Closed pbenner closed 5 years ago

pbenner commented 5 years ago

The following script generates a bigWig file filles with random numbers:

#! /usr/bin/env python3.7        

import pyBigWig
import numpy as np

genome = {
      'chr1':  248956422,
      'chr2':  242193529,
      'chr3':  198295559,
      'chr4':  190214555,
      'chr5':  181538259,
      'chr6':  170805979,
      'chr7':  159345973,
      'chr8':  145138636,
      'chr9':  138394717,
     'chr10':  133797422,
     'chr11':  135086622,
     'chr12':  133275309,
     'chr13':  114364328,
     'chr14':  107043718,
     'chr15':  101991189,
     'chr16':   90338345,
     'chr17':   83257441,
     'chr18':   80373285,
     'chr19':   58617616,
     'chr20':   64444167,
     'chr21':   46709983,
     'chr22':   50818468,
      'chrX':  156040895 }

filename = "test.bw"
binsize  = 200

bw = pyBigWig.open(filename, "w")
bw.addHeader(list(genome.items()), maxZooms=0)

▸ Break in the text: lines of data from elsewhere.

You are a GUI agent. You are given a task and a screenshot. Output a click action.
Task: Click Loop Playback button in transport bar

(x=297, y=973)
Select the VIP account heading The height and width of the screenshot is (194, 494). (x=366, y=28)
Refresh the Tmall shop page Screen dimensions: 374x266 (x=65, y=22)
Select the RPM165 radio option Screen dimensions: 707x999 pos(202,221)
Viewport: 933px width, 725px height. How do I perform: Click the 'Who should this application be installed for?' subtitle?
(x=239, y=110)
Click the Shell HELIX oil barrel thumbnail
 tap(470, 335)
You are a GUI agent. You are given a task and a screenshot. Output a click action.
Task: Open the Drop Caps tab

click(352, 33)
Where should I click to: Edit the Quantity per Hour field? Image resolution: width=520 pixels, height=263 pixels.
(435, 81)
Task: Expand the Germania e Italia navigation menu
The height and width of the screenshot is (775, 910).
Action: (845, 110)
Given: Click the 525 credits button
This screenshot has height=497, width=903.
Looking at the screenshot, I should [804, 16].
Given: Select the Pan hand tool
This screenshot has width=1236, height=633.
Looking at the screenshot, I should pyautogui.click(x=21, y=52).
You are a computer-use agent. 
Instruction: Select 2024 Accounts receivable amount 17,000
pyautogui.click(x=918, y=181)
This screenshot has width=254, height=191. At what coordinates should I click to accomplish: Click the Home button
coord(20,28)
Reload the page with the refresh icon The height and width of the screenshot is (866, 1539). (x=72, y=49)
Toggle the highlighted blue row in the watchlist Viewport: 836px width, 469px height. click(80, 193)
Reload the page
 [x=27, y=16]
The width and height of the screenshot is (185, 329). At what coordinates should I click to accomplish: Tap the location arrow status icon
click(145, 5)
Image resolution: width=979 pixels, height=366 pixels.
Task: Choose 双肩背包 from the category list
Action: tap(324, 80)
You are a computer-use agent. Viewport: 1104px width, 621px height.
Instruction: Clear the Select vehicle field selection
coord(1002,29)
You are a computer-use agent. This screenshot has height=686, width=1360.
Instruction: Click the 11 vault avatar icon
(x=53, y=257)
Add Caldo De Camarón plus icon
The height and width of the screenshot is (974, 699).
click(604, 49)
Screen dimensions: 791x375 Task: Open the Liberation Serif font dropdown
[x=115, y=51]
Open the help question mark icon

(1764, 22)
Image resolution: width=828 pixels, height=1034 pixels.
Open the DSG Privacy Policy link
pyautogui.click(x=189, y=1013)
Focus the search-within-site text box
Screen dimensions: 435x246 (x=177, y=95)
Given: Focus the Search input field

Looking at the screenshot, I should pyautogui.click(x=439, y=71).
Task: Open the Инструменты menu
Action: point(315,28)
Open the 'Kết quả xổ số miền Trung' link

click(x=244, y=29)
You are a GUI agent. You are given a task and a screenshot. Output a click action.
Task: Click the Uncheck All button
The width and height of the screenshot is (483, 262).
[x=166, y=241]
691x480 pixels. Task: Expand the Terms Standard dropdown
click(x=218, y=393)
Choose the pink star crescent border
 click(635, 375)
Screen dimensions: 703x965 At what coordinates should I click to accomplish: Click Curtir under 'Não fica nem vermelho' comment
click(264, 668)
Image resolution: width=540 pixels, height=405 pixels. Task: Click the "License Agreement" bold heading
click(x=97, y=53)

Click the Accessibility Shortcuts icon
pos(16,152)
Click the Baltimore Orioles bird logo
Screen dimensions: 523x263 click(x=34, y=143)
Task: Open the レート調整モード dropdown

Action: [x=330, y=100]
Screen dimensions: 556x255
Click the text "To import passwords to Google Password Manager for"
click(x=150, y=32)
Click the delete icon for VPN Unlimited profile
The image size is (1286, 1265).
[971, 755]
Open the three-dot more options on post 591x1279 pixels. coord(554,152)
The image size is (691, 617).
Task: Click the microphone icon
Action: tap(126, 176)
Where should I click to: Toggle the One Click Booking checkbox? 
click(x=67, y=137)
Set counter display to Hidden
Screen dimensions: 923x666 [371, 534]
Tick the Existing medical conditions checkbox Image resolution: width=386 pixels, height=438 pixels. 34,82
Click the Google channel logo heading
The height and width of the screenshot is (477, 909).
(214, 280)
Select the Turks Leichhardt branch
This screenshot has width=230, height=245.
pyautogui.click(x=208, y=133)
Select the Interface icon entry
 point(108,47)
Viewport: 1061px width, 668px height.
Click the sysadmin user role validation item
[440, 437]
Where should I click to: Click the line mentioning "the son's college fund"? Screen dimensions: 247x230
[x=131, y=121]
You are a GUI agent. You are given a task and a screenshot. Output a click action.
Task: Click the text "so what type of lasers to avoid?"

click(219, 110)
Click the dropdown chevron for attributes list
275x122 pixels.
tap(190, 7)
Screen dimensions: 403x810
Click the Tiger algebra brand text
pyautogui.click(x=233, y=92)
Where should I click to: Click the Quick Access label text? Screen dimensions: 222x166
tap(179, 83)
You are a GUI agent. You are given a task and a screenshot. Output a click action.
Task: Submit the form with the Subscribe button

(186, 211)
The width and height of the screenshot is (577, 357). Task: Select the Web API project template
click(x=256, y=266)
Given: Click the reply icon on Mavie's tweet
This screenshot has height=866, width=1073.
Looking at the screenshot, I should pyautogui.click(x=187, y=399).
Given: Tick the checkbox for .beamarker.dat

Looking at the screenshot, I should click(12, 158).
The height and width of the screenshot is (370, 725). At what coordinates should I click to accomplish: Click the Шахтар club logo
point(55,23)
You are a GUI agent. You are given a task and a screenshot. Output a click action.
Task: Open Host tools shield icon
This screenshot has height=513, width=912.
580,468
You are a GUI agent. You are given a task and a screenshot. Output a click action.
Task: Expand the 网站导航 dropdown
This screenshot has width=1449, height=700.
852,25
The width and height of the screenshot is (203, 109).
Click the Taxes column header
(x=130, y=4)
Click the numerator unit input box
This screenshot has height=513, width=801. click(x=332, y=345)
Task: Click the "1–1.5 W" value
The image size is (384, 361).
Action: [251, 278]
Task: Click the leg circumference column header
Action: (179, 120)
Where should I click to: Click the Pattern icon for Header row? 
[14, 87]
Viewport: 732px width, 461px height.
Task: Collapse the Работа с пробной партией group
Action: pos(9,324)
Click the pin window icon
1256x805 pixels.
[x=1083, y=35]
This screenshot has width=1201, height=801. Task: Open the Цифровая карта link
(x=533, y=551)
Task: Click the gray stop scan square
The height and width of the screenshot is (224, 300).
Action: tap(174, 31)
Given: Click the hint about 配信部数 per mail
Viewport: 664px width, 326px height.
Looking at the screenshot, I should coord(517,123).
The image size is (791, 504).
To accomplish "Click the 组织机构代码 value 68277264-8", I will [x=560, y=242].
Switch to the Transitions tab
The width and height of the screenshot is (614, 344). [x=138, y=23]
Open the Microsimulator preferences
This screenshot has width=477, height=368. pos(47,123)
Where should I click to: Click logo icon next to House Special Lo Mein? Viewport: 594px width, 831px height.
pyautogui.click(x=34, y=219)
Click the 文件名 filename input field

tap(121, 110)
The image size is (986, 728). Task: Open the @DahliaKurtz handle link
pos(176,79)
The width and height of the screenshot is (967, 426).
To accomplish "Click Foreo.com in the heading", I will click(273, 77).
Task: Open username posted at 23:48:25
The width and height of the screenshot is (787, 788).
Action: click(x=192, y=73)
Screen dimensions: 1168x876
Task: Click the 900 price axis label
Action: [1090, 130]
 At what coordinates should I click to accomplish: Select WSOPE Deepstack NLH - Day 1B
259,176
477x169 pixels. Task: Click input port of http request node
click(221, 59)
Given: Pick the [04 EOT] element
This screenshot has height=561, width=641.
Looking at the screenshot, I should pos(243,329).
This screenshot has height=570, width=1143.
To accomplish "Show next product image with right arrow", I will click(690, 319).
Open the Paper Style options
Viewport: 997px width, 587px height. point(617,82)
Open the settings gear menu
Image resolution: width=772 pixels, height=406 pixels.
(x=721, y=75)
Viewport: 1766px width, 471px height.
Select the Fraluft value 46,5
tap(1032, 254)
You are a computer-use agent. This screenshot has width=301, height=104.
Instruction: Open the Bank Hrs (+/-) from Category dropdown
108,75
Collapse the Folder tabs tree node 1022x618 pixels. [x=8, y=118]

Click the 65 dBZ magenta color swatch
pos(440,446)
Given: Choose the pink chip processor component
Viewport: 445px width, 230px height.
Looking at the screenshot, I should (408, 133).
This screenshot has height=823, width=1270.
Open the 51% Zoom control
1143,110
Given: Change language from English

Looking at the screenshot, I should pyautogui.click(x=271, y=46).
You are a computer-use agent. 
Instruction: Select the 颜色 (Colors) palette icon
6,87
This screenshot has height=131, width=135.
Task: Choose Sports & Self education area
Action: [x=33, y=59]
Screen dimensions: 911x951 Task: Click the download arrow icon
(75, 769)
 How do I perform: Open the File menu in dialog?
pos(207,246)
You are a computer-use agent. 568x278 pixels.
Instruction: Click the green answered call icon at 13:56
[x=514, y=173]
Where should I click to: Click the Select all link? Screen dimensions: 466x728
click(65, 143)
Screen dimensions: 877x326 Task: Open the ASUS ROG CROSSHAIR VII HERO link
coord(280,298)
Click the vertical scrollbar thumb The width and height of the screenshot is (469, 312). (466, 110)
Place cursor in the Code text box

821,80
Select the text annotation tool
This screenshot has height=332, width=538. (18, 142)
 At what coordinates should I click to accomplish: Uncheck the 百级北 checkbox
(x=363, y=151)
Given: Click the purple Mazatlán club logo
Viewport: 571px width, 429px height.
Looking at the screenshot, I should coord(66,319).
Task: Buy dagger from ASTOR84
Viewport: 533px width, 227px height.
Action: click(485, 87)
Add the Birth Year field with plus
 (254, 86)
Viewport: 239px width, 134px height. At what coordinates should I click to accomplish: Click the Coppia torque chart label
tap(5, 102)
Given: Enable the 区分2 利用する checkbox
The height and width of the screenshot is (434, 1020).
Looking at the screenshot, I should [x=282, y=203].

for seqname, length in genome.items():
    bw.addEntries(seqname, 0, values=np.random.rand(length//binsize), span=binsize, step=binsize)
bw.close()

IGV fails to read this bigWig file with the following error message:

Error loading test.bw: Index 10000 out of bounds for length 10000

IGV is able to read the bigWig file if it is first converted to wig and then back to bigWig: $ bigWigToWig test.bw test.wig $ wigToBigWig test.wig genome.txt test2.bw It seems that pyBigWig/libBigWig is generating a slightly different bigWig file than the standard UCSC tools, which IGV cannot handle.

There are also other differences to the standard UCSC/Kent library (since there is no actual standard for this format, I would regard the UCSC implementation as the de facto standard):

dpryan79 commented 5 years ago

IGV and a few other browsers require zoom levels, which is why they're there by default. I should probably document that in the readme.

dpryan79 commented 5 years ago

BTW, I think UCSC requires entries in the same (in their case alphabetical) order as the header, which I've partially copied. The check of nBasesCovered is meant to by-pass further processing of the file, since, unlike UCSC, it's possible here to programmatically create empty files. This was requested by users who were processing large batches of single-cell data that sometimes had no data but wanted files to be created either way.

pbenner commented 5 years ago

IGV and a few other browsers require zoom levels, which is why they're there by default. I should probably document that in the readme.

Thanks, that's good to know!

BTW, I think UCSC requires entries in the same (in their case alphabetical) order as the header, which I've partially copied.

What I meant was that every chromosome gets an ID (and this must be sorted especially in the index RTree structure), but as far as I know it is possible to write the actual raw data in any order (there is no requirement that dataOffset_i > dataOffset_j if ID_i > ID_j). It would just make the library more user friendly if this restriction was dropped.

dpryan79 commented 5 years ago

I've updated the documentation about zoom levels a bit.